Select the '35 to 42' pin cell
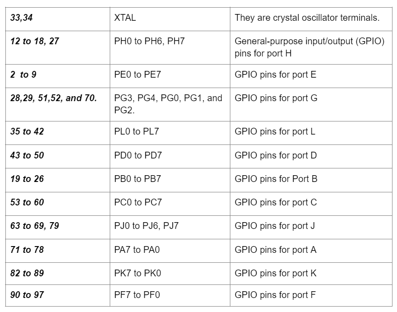The height and width of the screenshot is (312, 397). [x=57, y=133]
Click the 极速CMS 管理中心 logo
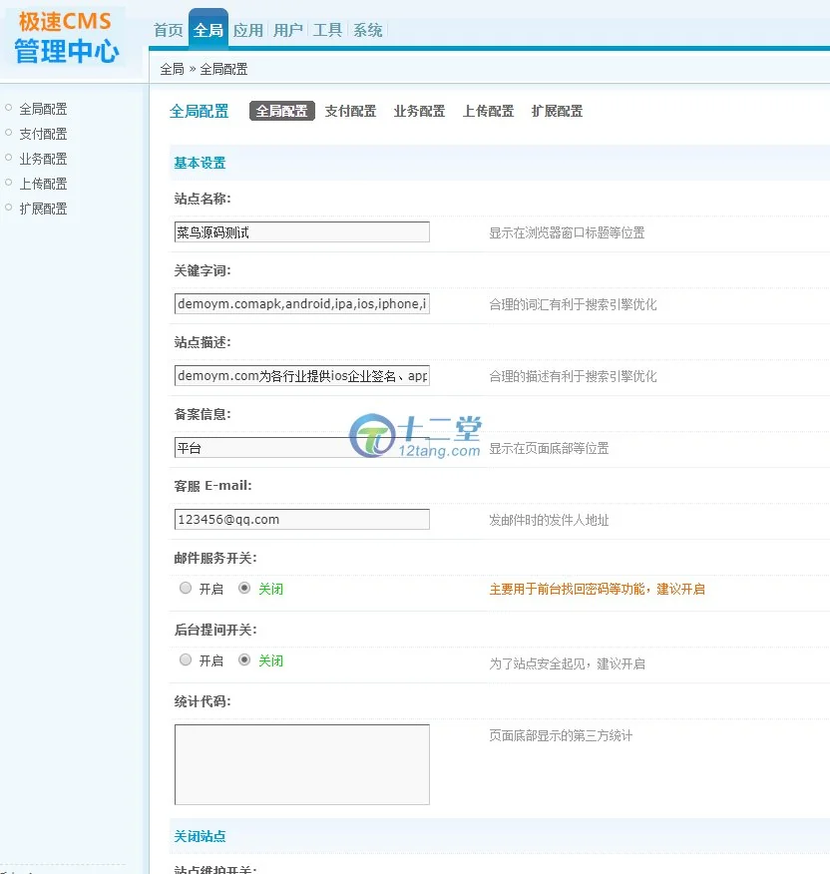The image size is (830, 874). [x=66, y=37]
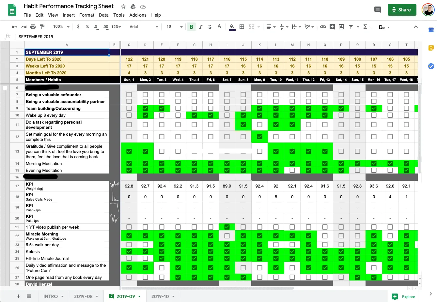Uncheck Ketosis for Tue, 3

click(162, 251)
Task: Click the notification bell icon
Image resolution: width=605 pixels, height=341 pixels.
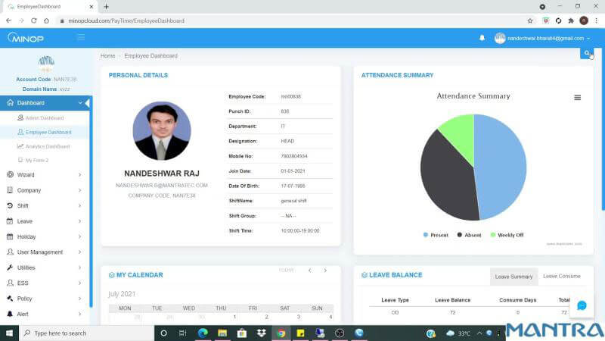Action: click(x=482, y=38)
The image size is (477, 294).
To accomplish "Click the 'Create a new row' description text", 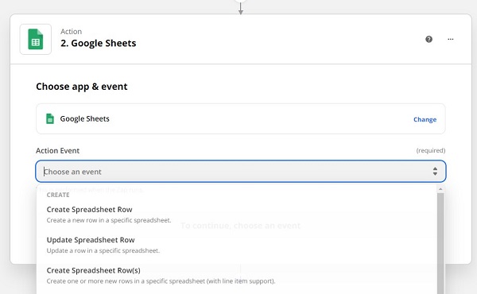I will (x=109, y=220).
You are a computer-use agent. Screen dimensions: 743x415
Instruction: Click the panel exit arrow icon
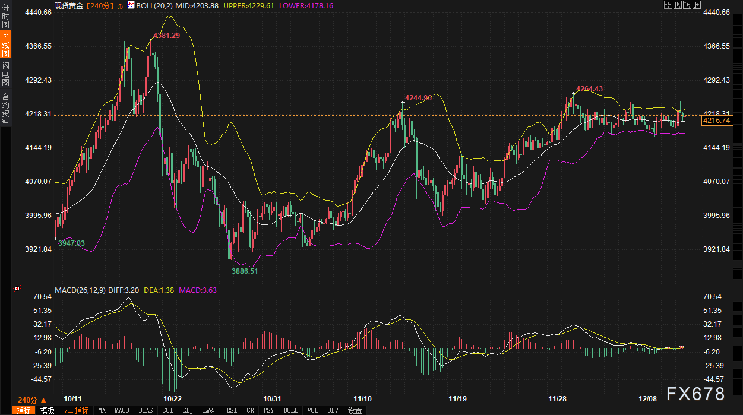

Task to complete: Copy each line from the records above that includes the string "icon".

Task output:
Task: Click the notification bell icon
Instruction: Click the panel exit arrow icon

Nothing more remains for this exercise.